* [Your assignment] Where a line of the following data contains the string "This", include it in the tally. Report the total alone.

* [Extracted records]
# # # # #

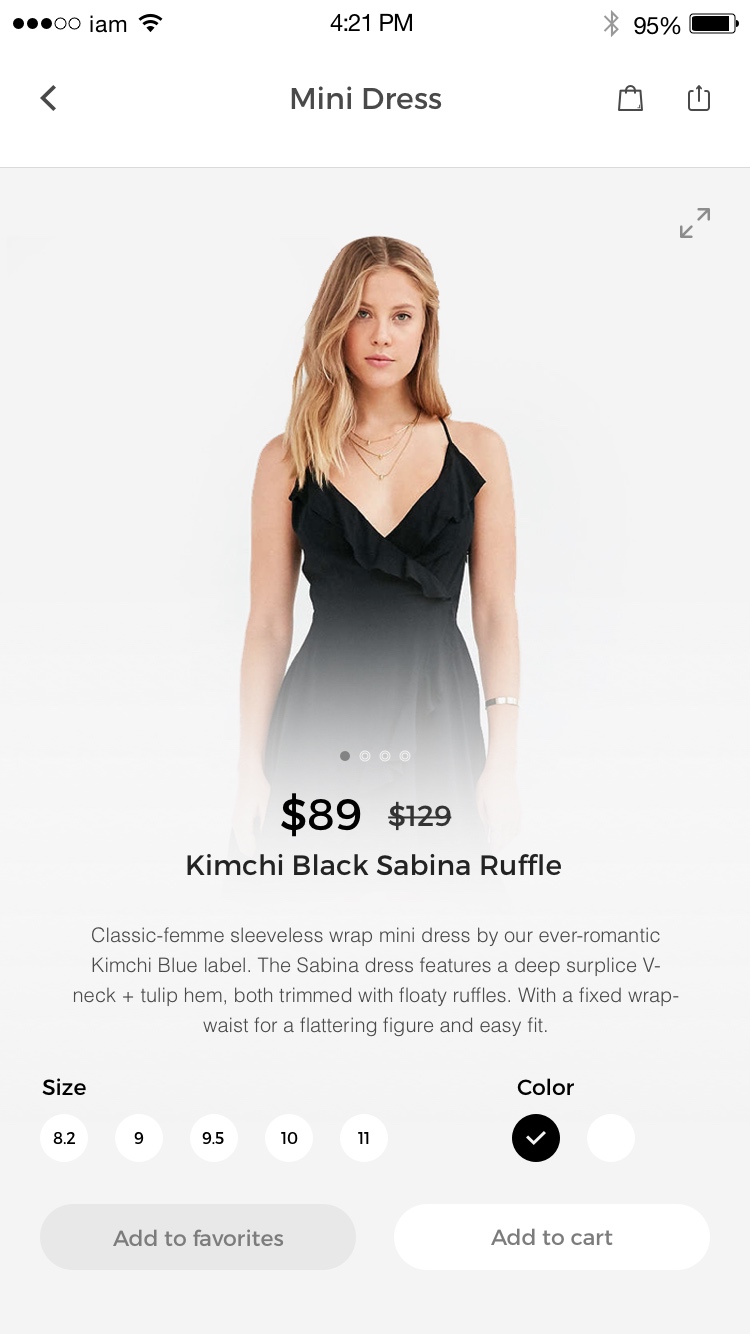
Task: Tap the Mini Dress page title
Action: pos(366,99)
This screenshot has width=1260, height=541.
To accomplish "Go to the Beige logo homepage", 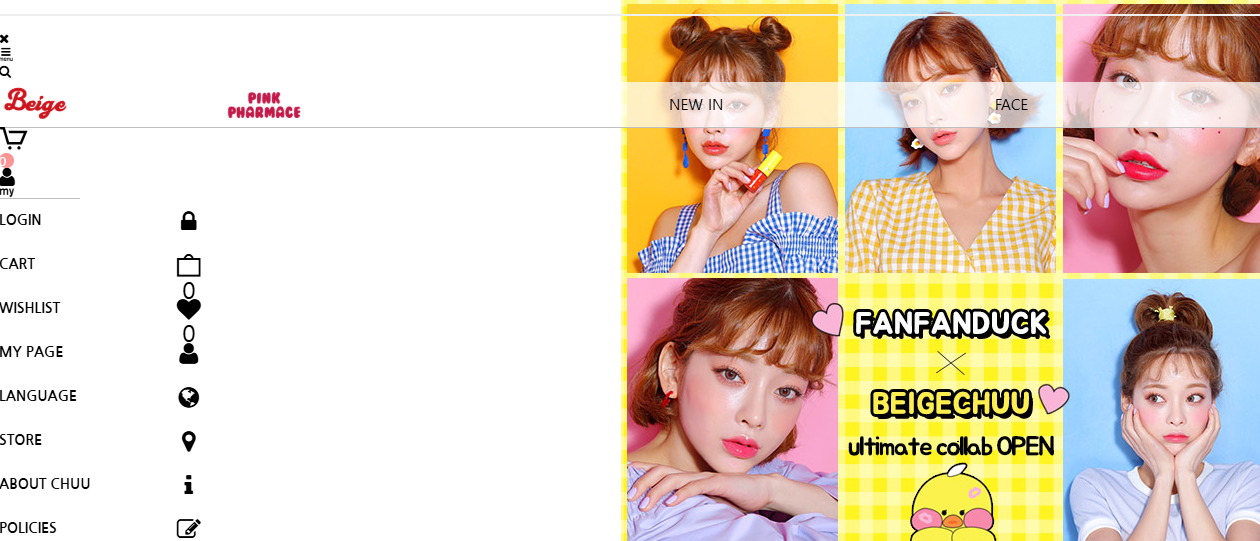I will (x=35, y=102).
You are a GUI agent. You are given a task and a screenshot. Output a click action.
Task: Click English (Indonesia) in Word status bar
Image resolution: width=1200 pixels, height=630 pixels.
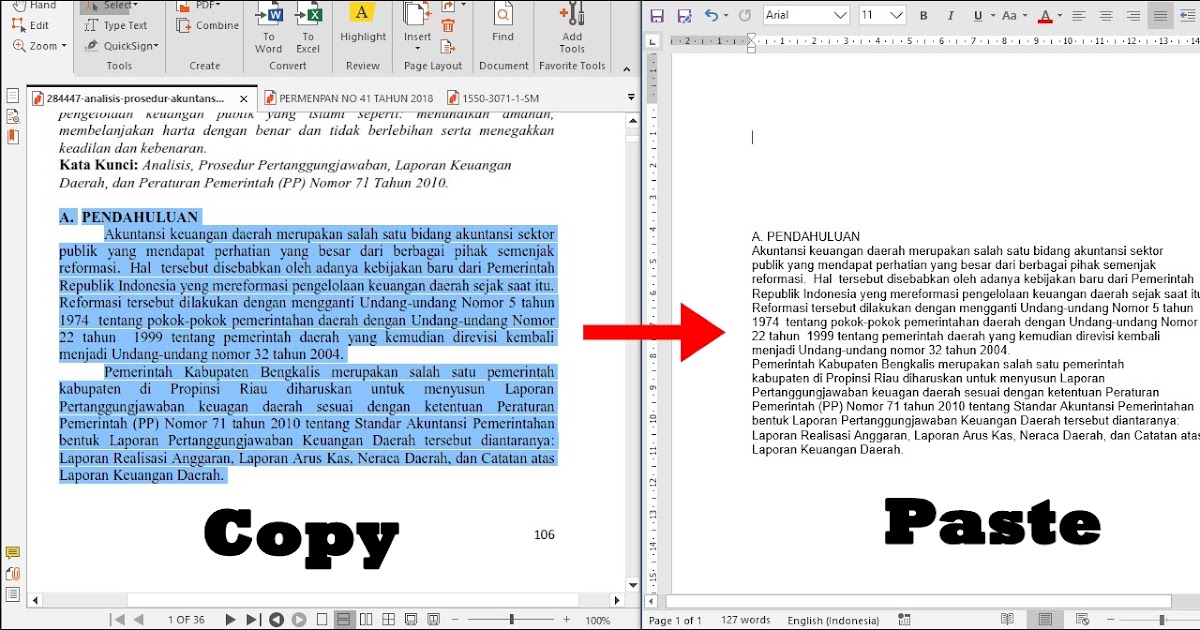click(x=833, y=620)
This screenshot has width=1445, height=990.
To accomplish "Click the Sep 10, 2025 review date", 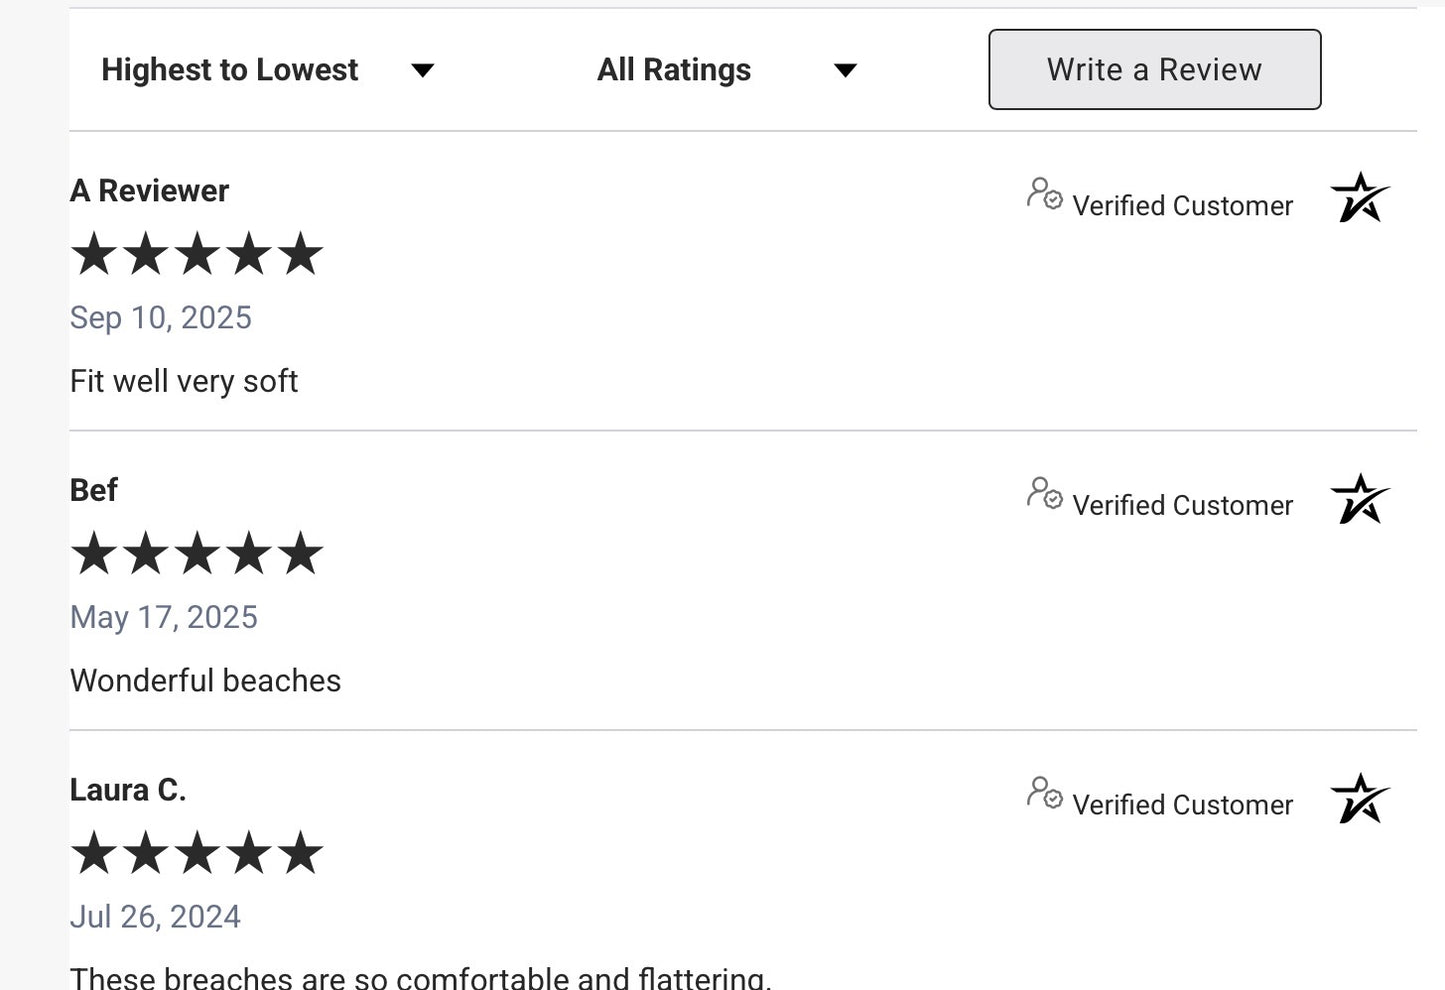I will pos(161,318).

# # # # #

* [Reply to the task] 2